Meksika salatası yiyorlar… Hepsi sanırsın Meksika salatasıyla büyüdükleri için, yemezlerse olmaz!

Vişneli tayfır mesela… Milletvekilimiz ona bayılıyor. Millet adını bile bilmiyor ama, milletin seçtiği milletvekilleri vişneli tayfır yiyor!

Beş yıl önce, 2020 yılında, sayın meclisimize 42 aşçı, 6 pastacı, 48 garson, 18 bulaşıkçı almışlardı. İki yıl sonra, 2022 yılında, aynı sayın meclisimize 25 aşçı, 50 garson, 28 bulaşıkçı daha almışlardı. Şimdi, gene aşçılar kebapçılar pizzacılar garsonlar alıyorlar. Kim ödüyor bunların maaşını? Kent lokantasına mahkum edilen millet ödüyor.

Bizim meclis lokantasında milletvekillerimiz için kalori hesabı da yapılıyor. Kadın milletvekillerimiz için 1800-2000, erkek milletvekillerimiz için 2500-3000 kalori öneriliyor. Gıda Güvenliği Yönetim Sistemi uygulanıyor, her yemekten numune alınıyor, 72 saat saklanıyor ki, maazallah zehirlenme filan olursa, derhal tahlilleri yapılsın diye… Bizim meclis lokantasında yemek yemek, dışarda bir restoranda yemeyi boşver, kendi evinde bile yemekten hem çok daha ucuz, hem çok daha sağlıklı.

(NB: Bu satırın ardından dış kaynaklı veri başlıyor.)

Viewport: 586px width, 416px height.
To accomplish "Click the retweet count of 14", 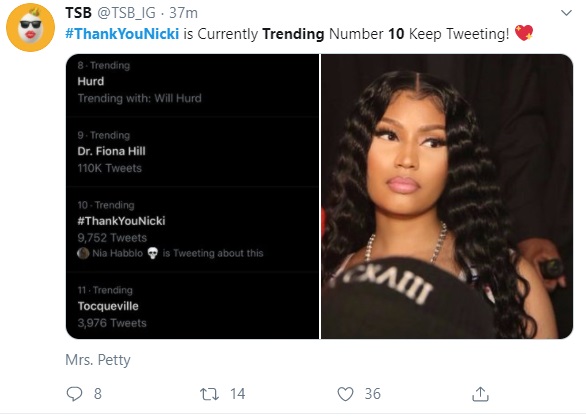I will pos(237,394).
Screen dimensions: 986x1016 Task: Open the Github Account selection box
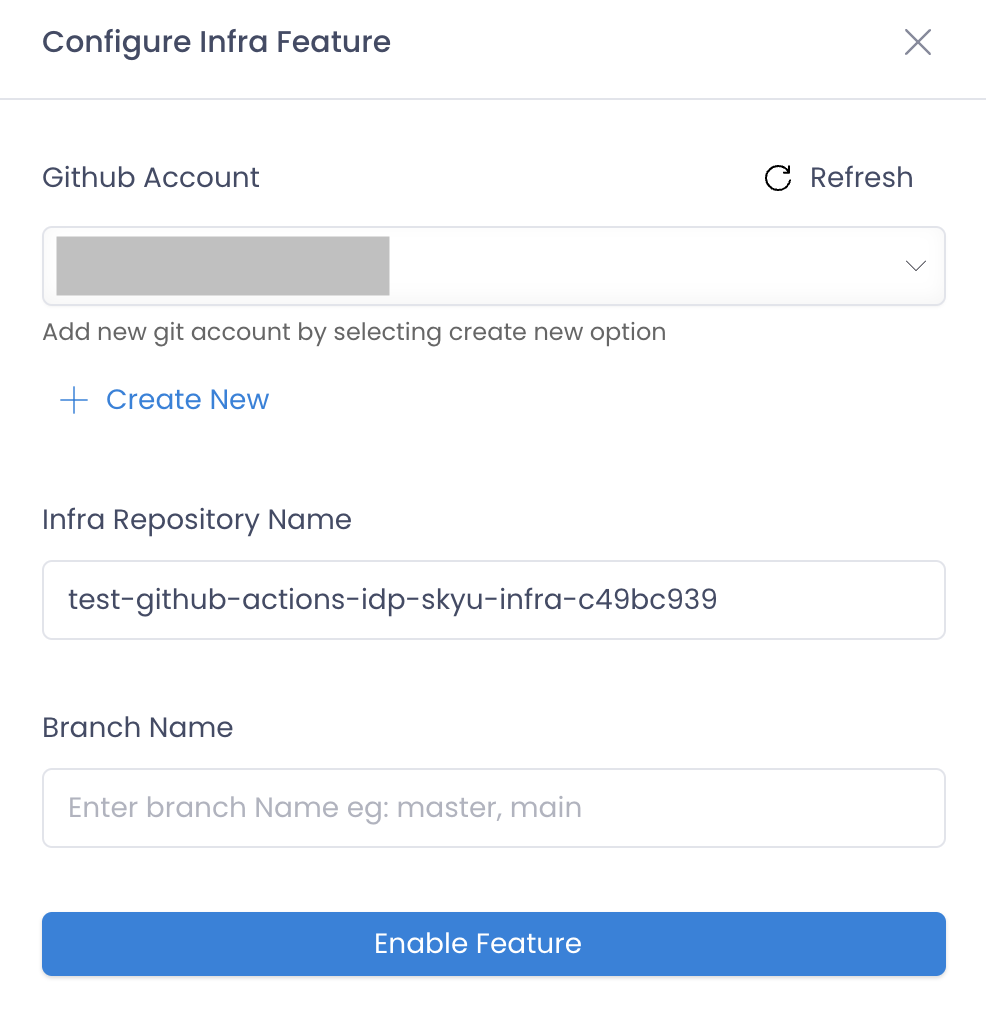point(494,266)

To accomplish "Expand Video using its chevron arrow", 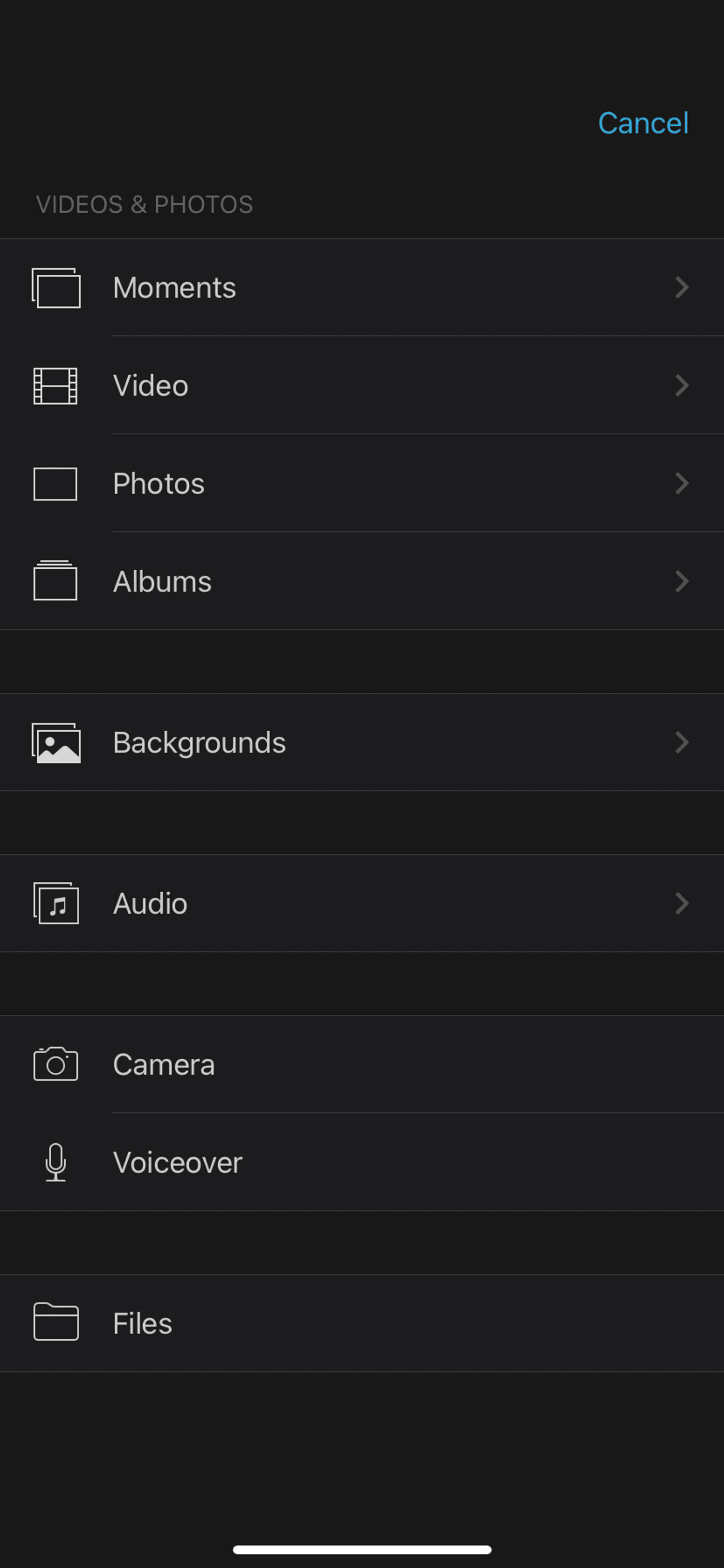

Dolayısıyla, şiveydiz çorbalı, pastırmalı, vişneli yaprak sarmalı, hünkar beğendili, kaymaklı şöbiyetli iftar vesilesiyle, tekrar soruyorum.

Bu yoksul millet, bu milletvekillerinin avanta lokantasını sırtında taşımak zorunda mıdır? Niye bütün dünyada sadece Türkiye’de böyledir?

Bayram ikramiyesi olarak ala ala anca bin lira almasına rağmen, 22 yıldır “şahlanıyoruz” laflarıyla hipnotize edilerek mışıl mışıl uyutulanların, kulağına darbuka dayasan nafiledir.